SOME SURGEONS BELIEVE THAT the solution to our current identity crisis is to return surgery to being a purely technical, back-room occupation, one that involves minimal face-to-face interaction with others. Let the surgeon fix the problem; make someone else do the talking. Adopt the mind-set of auto mechanics and airline pilots who are focused only on their job and have limited personal contact with customers. This would be an extreme interpretation of surgeon Atul Gawande’s recommendation that, in this increasingly complex health-care environment, doctors start considering themselves members of pit crews, not solo cowboys.

We want to believe we’re better off with nicer surgeons. But what do we lose?

While Gawande’s concept of a pit-crew mentality emphasizing teamwork and collaboration has a lot of merit, the back-room approach—relegating surgeons back to their days as technicians and tradesmen—is seriously flawed. Not only is this model unrealistic in our current practice environment, most surgeons would chafe at such a radically circumscribed role. While we may not always show it, or like to admit it, surgeons thrive on human connection. Restrict our opportunities to engage with our patients and their families, and the profession would lose much of its joy.
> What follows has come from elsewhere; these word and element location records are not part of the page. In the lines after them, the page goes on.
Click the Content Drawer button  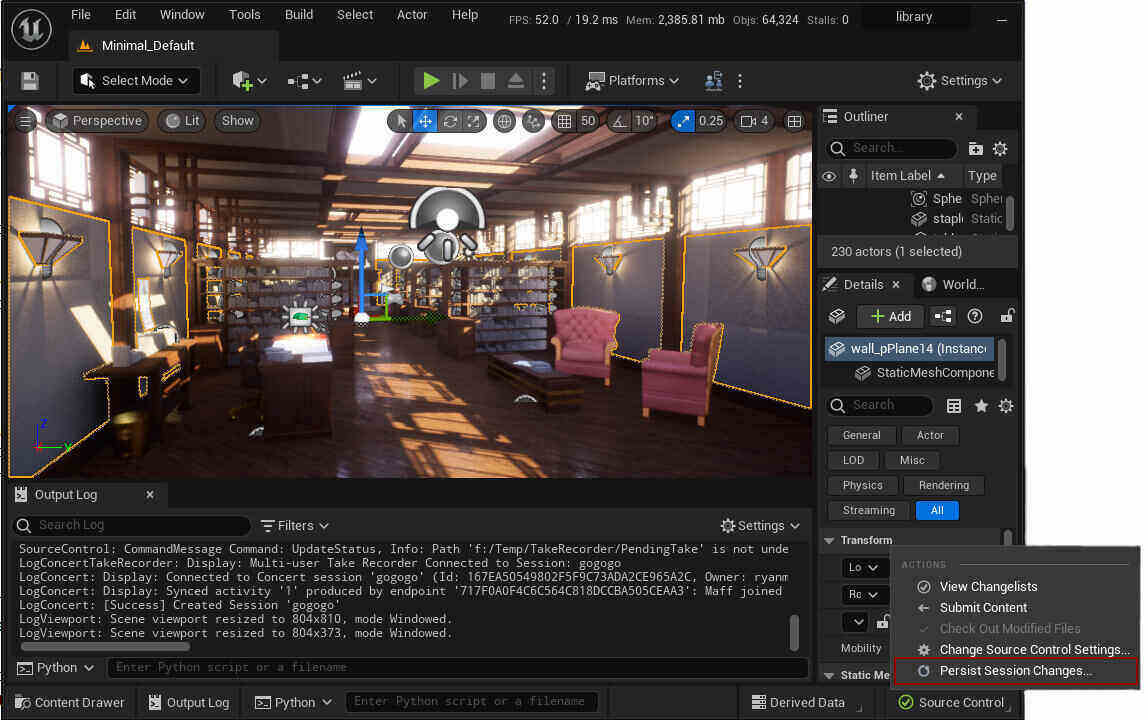pyautogui.click(x=69, y=703)
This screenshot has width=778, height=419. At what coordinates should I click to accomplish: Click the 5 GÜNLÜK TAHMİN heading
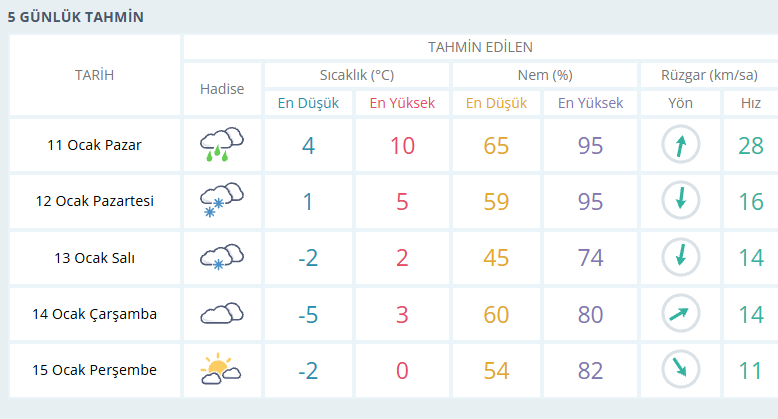75,17
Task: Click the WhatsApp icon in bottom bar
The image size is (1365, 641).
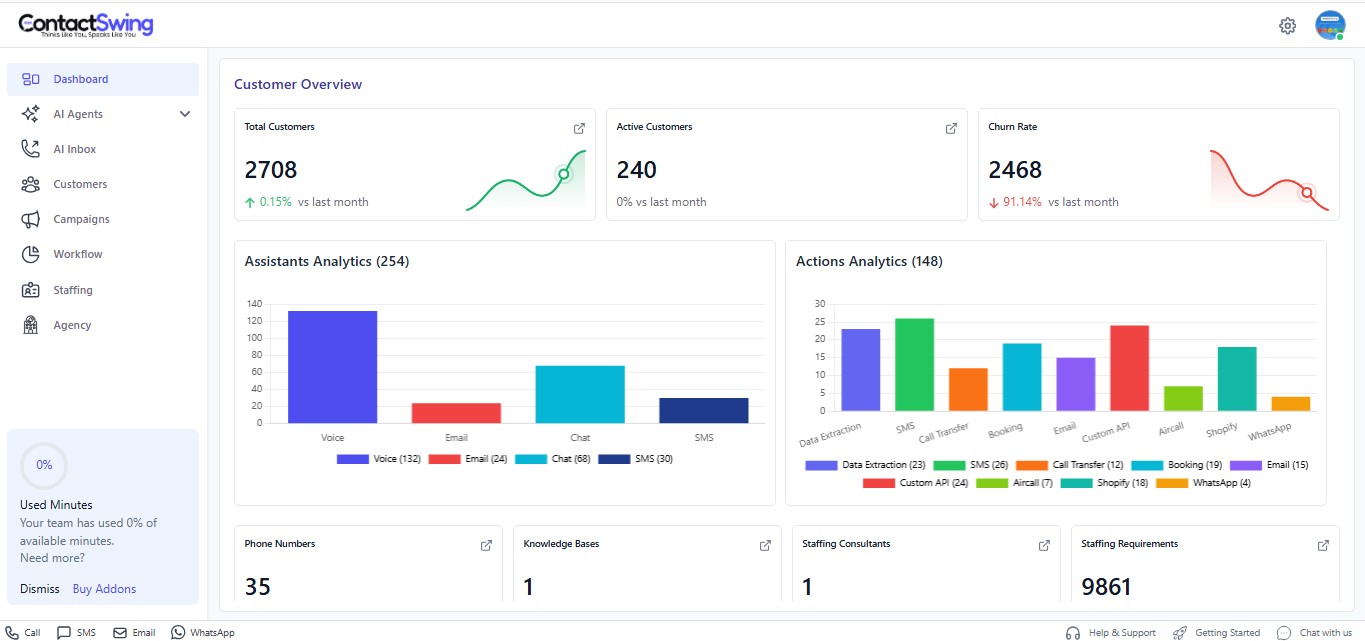Action: pyautogui.click(x=178, y=632)
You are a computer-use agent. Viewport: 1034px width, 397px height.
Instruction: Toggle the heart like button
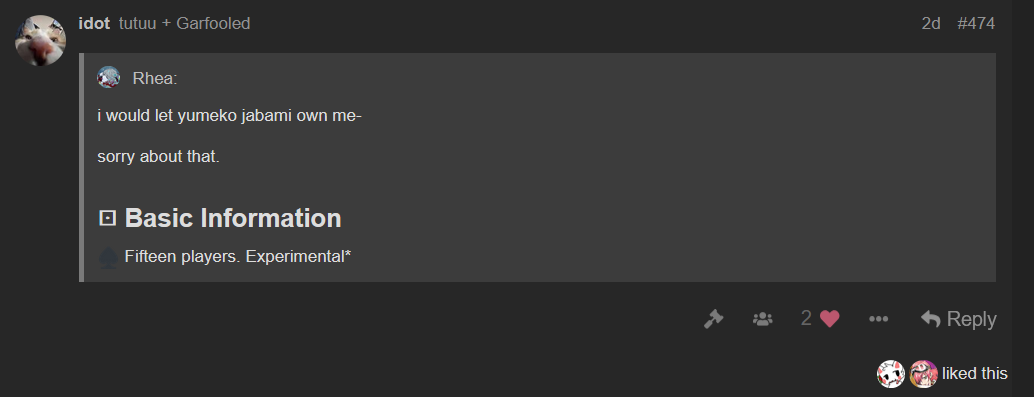(830, 319)
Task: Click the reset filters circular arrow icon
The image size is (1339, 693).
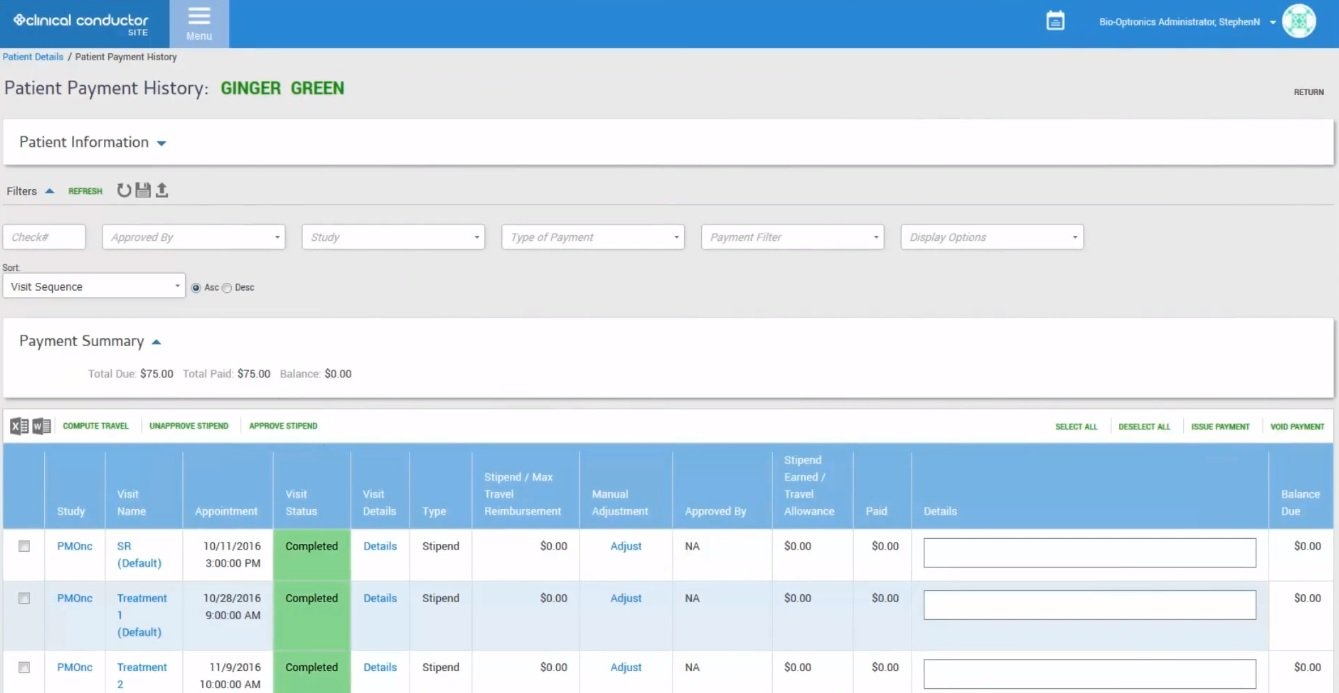Action: click(124, 190)
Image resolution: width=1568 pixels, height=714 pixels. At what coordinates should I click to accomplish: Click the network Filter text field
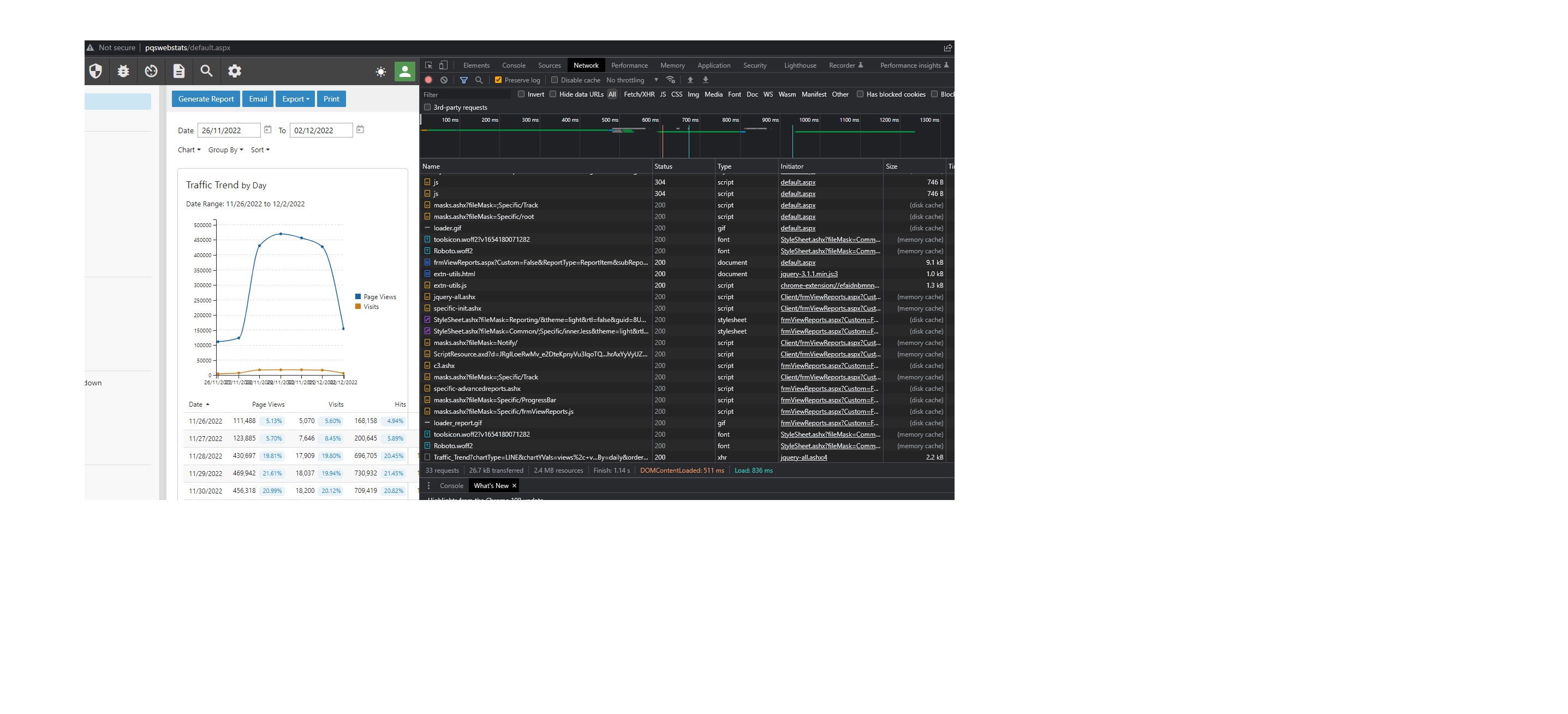[x=466, y=94]

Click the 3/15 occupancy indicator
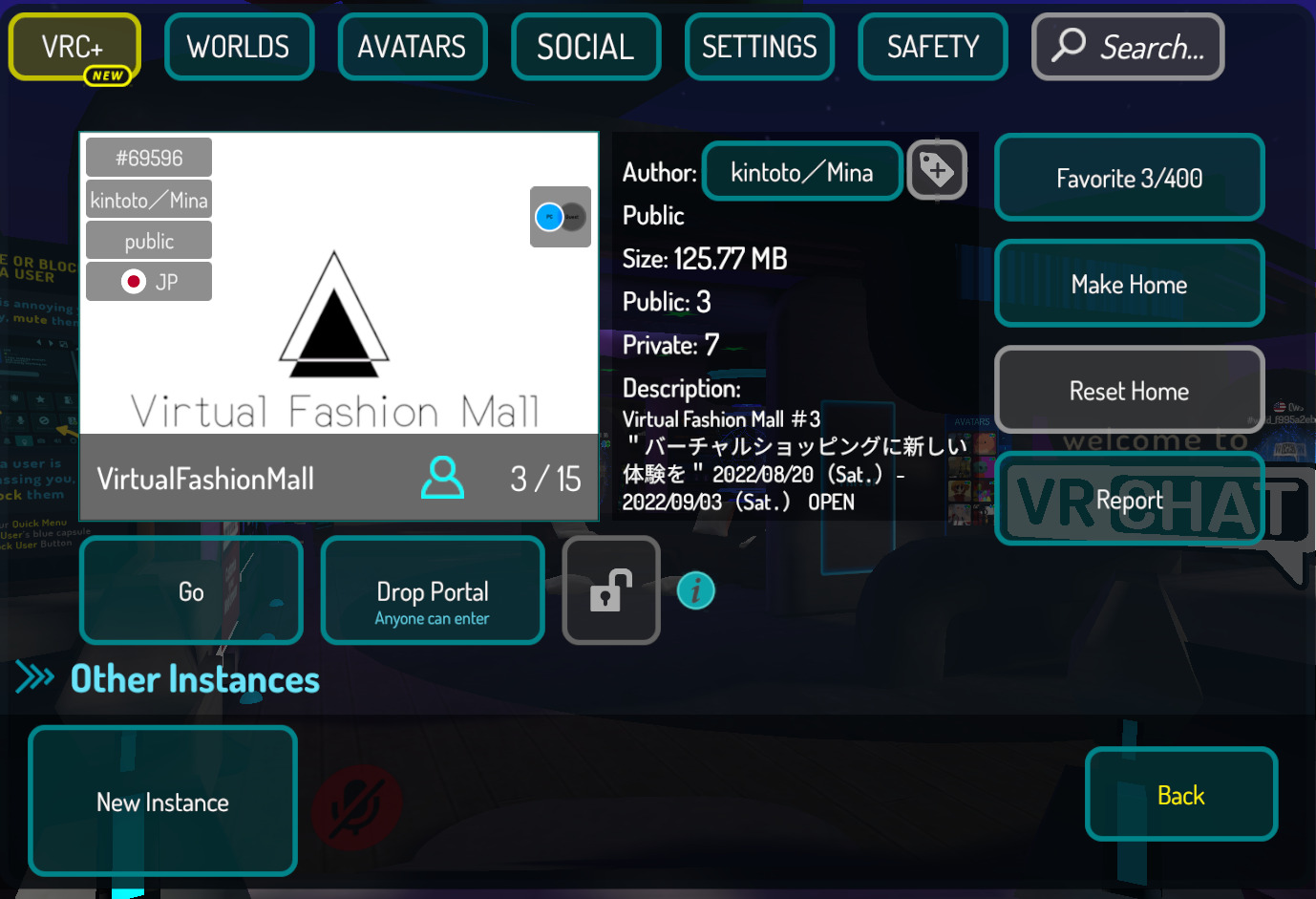tap(544, 478)
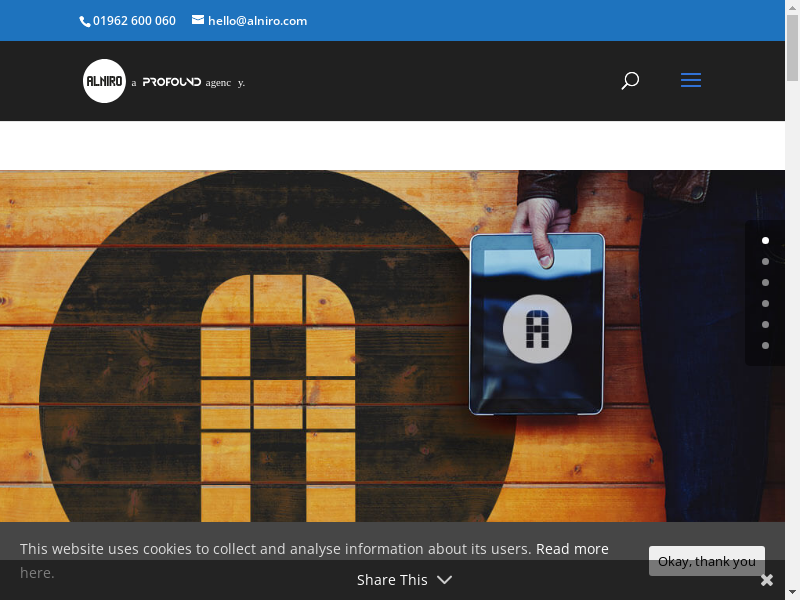Click the tablet with Alniro icon

click(537, 324)
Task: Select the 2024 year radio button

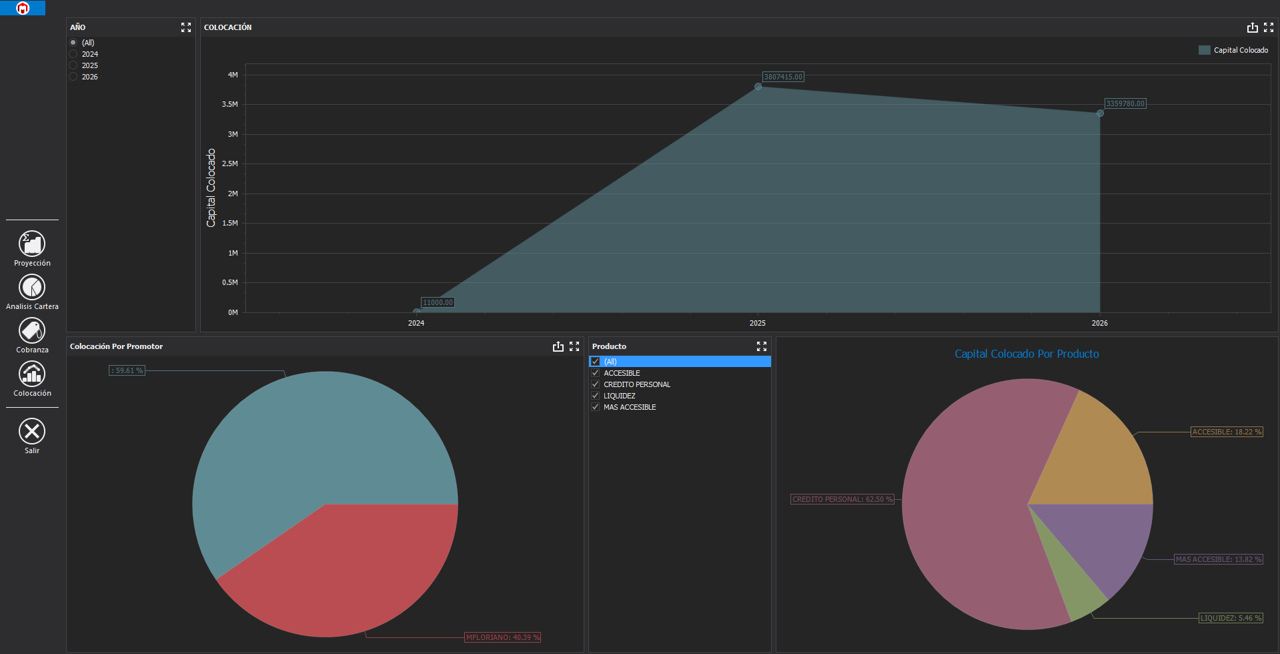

We can all agree that surgeons must meet a minimum behavioral standard that values respect for others and a willingness to engage and listen, and puts a lid on outbursts of temper—perhaps not always worth a full five stars on Yelp, but at least more reasonable than what existed before. As professionals, we need to do a better job of shifting between psychological states—kind-hearted to cold-blooded and back again.

Surgeons would benefit tremendously from simply identifying more effective coping mechanisms for the stresses that are inherent to our occupation. That in itself might decrease the likelihood that bystanders get their heads bitten off when trouble ensues. Researchers at Imperial College in London have developed a novel training module for improving stress management in surgeons, with ideas borrowed from other high-pressure fields such as aviation, athletics, and the military. The techniques include visualization, simulation, debriefing, and relaxation maneuvers like controlled breathing. One of my colleagues (who might kill me if I named names) has started meditating as a means for improving his focus, energy, and emotional well-being.

At the same time, our co-workers, colleagues, and patients must be realistic. There will still be occasions when getting the best treatment requires enduring a jerky, insensitive surgeon. We shouldn’t passively accept condescension and rudeness, but we must also remember that kindness and a good bedside manner don’t always tell the whole story. Tame the Raptor, but don’t lose his results.

Surgeons have a delicate operation to perform. Can we carve away the toxic personal qualities that have plagued us for centuries while retaining the guts and perfectionism that are the foundation of our professional ethos? The answer lies somewhere in the uncertain space between confidence and arrogance, leadership and dictatorship, harmonious teamwork and taking charge when chaos erupts. I, too, get lost sometimes in the gray area between humane and hard-ass. It’s a delicate balance, and we know we can do better. But any surgeon will tell you that the scalpel doesn’t cut as well when it loses its edge.